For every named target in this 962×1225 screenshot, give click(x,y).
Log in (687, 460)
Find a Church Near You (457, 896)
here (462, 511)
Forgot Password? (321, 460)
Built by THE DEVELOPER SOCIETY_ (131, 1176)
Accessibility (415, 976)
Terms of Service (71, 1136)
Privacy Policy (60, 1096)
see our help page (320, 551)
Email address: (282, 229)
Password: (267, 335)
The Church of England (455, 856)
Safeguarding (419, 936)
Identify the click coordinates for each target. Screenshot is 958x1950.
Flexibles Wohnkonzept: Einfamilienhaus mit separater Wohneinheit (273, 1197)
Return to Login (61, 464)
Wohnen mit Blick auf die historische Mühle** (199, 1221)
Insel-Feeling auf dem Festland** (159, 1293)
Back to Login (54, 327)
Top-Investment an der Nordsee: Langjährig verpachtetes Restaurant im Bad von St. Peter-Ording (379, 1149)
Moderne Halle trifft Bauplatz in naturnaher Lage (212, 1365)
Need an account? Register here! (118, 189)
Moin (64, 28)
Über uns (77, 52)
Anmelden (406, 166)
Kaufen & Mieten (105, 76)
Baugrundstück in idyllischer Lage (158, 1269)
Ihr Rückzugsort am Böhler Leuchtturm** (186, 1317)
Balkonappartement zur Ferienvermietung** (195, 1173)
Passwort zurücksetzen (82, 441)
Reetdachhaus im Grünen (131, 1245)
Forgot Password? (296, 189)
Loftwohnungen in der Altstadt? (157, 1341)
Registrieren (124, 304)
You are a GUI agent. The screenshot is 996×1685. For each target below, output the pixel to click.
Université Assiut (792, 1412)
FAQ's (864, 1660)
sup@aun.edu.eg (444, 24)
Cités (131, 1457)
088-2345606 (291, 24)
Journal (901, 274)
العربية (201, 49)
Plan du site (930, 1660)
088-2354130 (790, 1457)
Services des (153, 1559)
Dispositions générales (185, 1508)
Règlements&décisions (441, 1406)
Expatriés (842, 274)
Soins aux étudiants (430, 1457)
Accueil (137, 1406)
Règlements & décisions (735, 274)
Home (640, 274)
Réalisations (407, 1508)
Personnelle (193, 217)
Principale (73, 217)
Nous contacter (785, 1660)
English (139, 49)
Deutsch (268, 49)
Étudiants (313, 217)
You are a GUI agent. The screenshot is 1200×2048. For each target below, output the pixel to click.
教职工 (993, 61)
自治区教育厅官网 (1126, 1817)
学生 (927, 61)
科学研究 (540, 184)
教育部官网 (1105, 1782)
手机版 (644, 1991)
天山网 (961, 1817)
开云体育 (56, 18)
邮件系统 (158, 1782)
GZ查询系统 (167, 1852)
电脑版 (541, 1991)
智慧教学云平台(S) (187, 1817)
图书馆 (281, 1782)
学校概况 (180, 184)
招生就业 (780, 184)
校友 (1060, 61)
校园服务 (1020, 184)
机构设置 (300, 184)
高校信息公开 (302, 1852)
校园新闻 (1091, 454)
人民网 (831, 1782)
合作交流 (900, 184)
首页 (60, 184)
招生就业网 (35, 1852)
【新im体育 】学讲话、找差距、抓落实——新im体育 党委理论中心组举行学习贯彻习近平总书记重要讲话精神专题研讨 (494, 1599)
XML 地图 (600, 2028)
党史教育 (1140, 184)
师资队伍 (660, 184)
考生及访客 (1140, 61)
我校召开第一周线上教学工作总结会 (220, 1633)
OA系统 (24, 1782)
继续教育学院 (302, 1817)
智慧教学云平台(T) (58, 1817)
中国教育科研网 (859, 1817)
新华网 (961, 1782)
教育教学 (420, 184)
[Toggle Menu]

- _GIVEN REQUEST_:
Could you copy the entire listing above word for word, from its first line to its last, without changing anything?

- _COMPLETE ANSWER_:
For every named target in this 962×1225 screenshot, give click(x,y).
Log in (687, 460)
Find a Church Near You (457, 896)
here (462, 511)
Forgot Password? (321, 460)
Built by THE DEVELOPER SOCIETY_ (131, 1176)
Accessibility (415, 976)
Terms of Service (71, 1136)
Privacy Policy (60, 1096)
see our help page (320, 551)
Email address: (282, 229)
Password: (267, 335)
The Church of England (455, 856)
Safeguarding (419, 936)
Identify the click coordinates for each target. Screenshot is 958x1950.
Flexibles Wohnkonzept: Einfamilienhaus mit separater Wohneinheit (273, 1197)
Return to Login (61, 464)
Wohnen mit Blick auf die historische Mühle** (199, 1221)
Insel-Feeling auf dem Festland** (159, 1293)
Back to Login (54, 327)
Top-Investment an der Nordsee: Langjährig verpachtetes Restaurant im Bad von St. Peter-Ording (379, 1149)
Moderne Halle trifft Bauplatz in naturnaher Lage (212, 1365)
Need an account? Register here! (118, 189)
Moin (64, 28)
Über uns (77, 52)
Anmelden (406, 166)
Kaufen & Mieten (105, 76)
Baugrundstück in idyllischer Lage (158, 1269)
Ihr Rückzugsort am Böhler Leuchtturm** (186, 1317)
Balkonappartement zur Ferienvermietung** (195, 1173)
Passwort zurücksetzen (82, 441)
Reetdachhaus im Grünen (131, 1245)
Forgot Password? (296, 189)
Loftwohnungen in der Altstadt? (157, 1341)
Registrieren (124, 304)
You are a GUI agent. The screenshot is 996×1685. For each target below, output the pixel to click.
Université Assiut (792, 1412)
FAQ's (864, 1660)
sup@aun.edu.eg (444, 24)
Cités (131, 1457)
088-2345606 (291, 24)
Journal (901, 274)
العربية (201, 49)
Plan du site (930, 1660)
088-2354130 (790, 1457)
Services des (153, 1559)
Dispositions générales (185, 1508)
Règlements&décisions (441, 1406)
Expatriés (842, 274)
Soins aux étudiants (430, 1457)
Accueil (137, 1406)
Règlements & décisions (735, 274)
Home (640, 274)
Réalisations (407, 1508)
Personnelle (193, 217)
Principale (73, 217)
Nous contacter (785, 1660)
English (139, 49)
Deutsch (268, 49)
Étudiants (313, 217)
You are a GUI agent. The screenshot is 1200×2048. For each target below, output the pixel to click.
教职工 (993, 61)
自治区教育厅官网 (1126, 1817)
学生 (927, 61)
科学研究 (540, 184)
教育部官网 (1105, 1782)
手机版 (644, 1991)
天山网 (961, 1817)
开云体育 (56, 18)
邮件系统 (158, 1782)
GZ查询系统 (167, 1852)
电脑版 (541, 1991)
智慧教学云平台(S) (187, 1817)
图书馆 (281, 1782)
学校概况 (180, 184)
招生就业 (780, 184)
校友 (1060, 61)
校园服务 (1020, 184)
机构设置 (300, 184)
高校信息公开 (302, 1852)
校园新闻 (1091, 454)
人民网 (831, 1782)
合作交流 (900, 184)
首页 (60, 184)
招生就业网 (35, 1852)
【新im体育 】学讲话、找差距、抓落实——新im体育 党委理论中心组举行学习贯彻习近平总书记重要讲话精神专题研讨 (494, 1599)
XML 地图 (600, 2028)
党史教育 (1140, 184)
师资队伍 (660, 184)
考生及访客 (1140, 61)
我校召开第一周线上教学工作总结会 (220, 1633)
OA系统 (24, 1782)
继续教育学院 (302, 1817)
智慧教学云平台(T) (58, 1817)
中国教育科研网 (859, 1817)
新华网 (961, 1782)
教育教学 (420, 184)
[Toggle Menu]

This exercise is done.